:: Teks yang Diberikan

Sabtu, April 12, 2008

Gara-gara Cairkan Cek, A Jadi Tersangka Kasus Tanah

NUNUKAN- Malang benar nasib A, hanya karena mencairkan cek pembayaran tanah dia kini harus menjadi tersangka.
Pengadaan tanah Pemkab Nunukan tahun 2004 itu, dilakukan melalui panitia 9 yang ex officio dijabat Bupati Nunukan.
Untuk kepentingan umum, Pemkab Nunukan membebaskan tanah seluas 62 hektar, di Sungai Jepun, tak jauh dari kantor Bupati Nunukan.
A sendiri merupakan pengusaha perkreditan motor. Lalu bagaimana ia bisa tersangkut kasus itu?.
Pekan lalu, wartawan koran kaltim, sempat menemui A di kantor kejaksaan negeri Nunukan. Kala itu, ia mengaku akan menjalani pemeriksaan karena telah ditetapkan sebagai tersangka oleh penyidik Kejari Nunukan.
A menceritakan, keterlibatannya dalam kasus itu bermula saat dirinya berhubungan dengan seorang pengusaha bernama R.
R membeli tanah dari seorang warga, namun pembayarannya tidak dilakukan cash. Melainkan lewat sepeda motor, sebagai pembayaran awal.
Motor bebek merk shogun itu di peroleh R dari daeler motor Suzuki milik A.
Namun, karena pengambilannya dilakukan secara kredit, R menjaminkan surat tanah milik warga itu kepada A.
Nah, giliran Pemkab Nunukan akan melakukan pembayaran, ternyata tak bisa dibayarkan langsung kepada R. Karena surat tanah masih berada pada A.
"Surat tanahnya saya tahan, karena pembayaran kredit motor belum lunas,"kata A dengan wajah pasrah.
Setelah melakukan pembicaraan lebih jauh termasuk dengan panitia pembebasan tanah, di capailah solusi agar A yang mencairkan biaya pembayaran tanah.
"Waktu itu saya diminta mencairkan cek pembayaran tanah tersebut,"kata A.

::::

■ **Tugas 1**:
Tulis kembali bagian berita kasus tanah Nunukan antara "Gara-gara Cairkan Cek, A" dan "harus menjadi tersangka.", termasuk kedua ujungnya, lalu perbarui kata "mencairkan" menjadi "menguangkan".
■ **Tugas 2**:
Menurut berita kasus tanah Nunukan, berapa luas tanah yang dibebaskan Pemkab Nunukan di Sungai Jepun?

:: Daftar Catatan

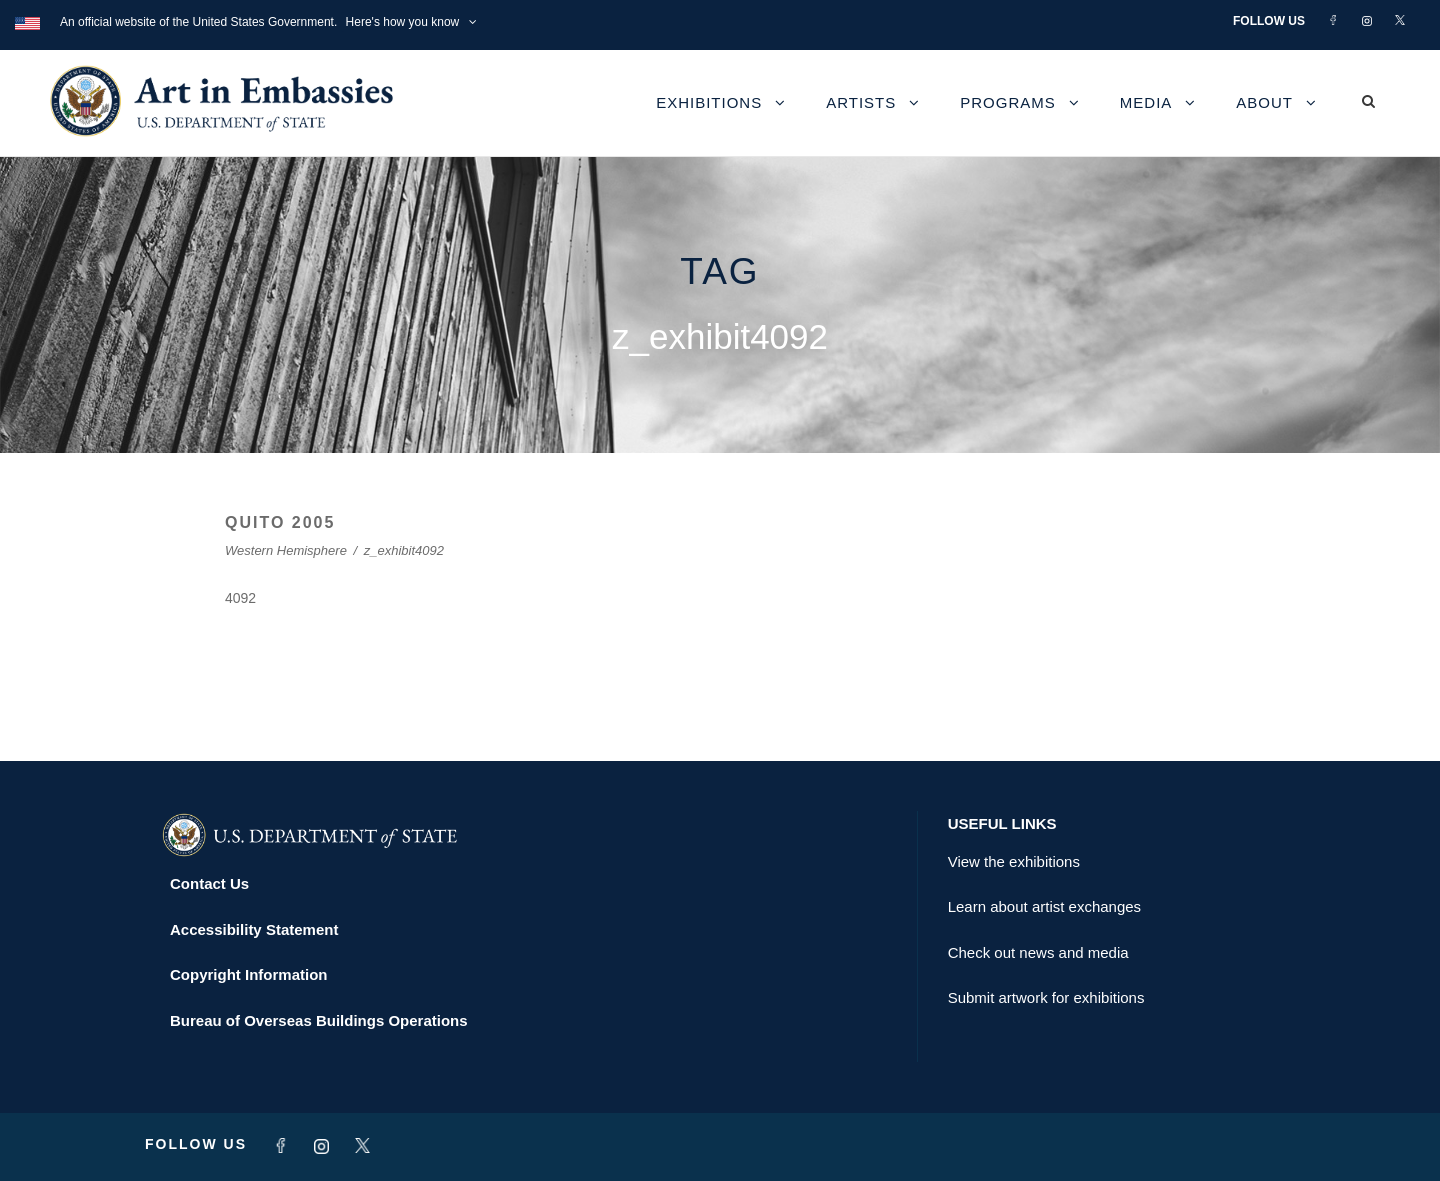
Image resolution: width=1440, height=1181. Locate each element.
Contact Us (209, 883)
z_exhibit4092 (404, 550)
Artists (861, 102)
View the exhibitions (1014, 861)
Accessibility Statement (254, 929)
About (1264, 102)
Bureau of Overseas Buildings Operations (319, 1020)
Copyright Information (249, 974)
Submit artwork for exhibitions (1046, 997)
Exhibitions (709, 102)
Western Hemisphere (286, 550)
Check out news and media (1038, 952)
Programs (1008, 102)
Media (1146, 102)
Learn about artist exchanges (1044, 906)
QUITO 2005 (280, 522)
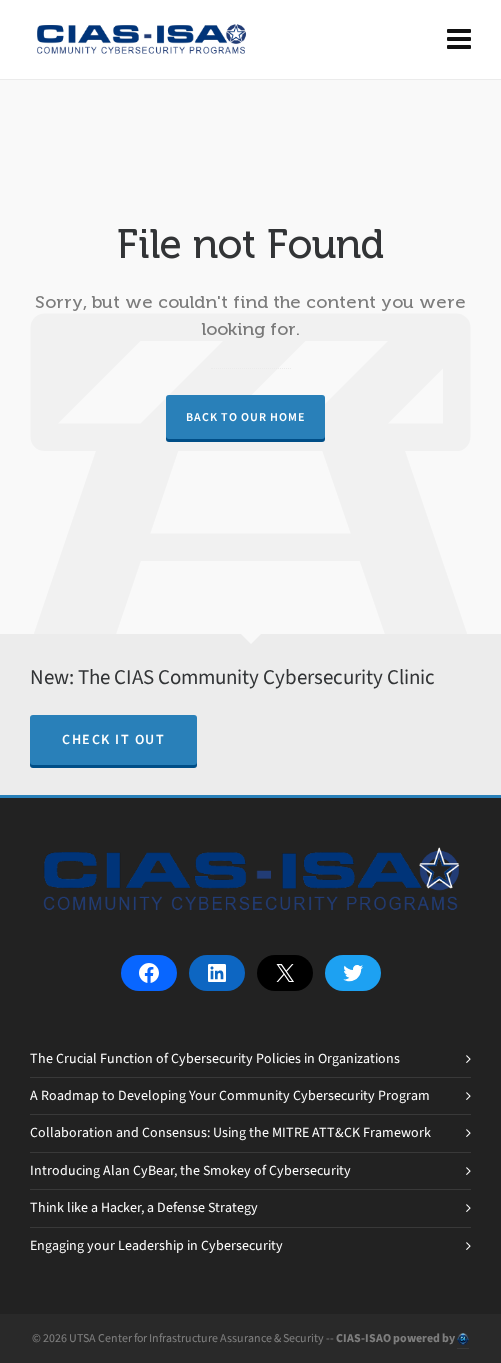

::::

■ **Jawaban 1**:
Gara-gara Cairkan Cek, A Jadi Tersangka Kasus Tanah

NUNUKAN- Malang benar nasib A, hanya karena menguangkan cek pembayaran tanah dia kini harus menjadi tersangka.

■ **Jawaban 2**:
Seluas 62 hektar.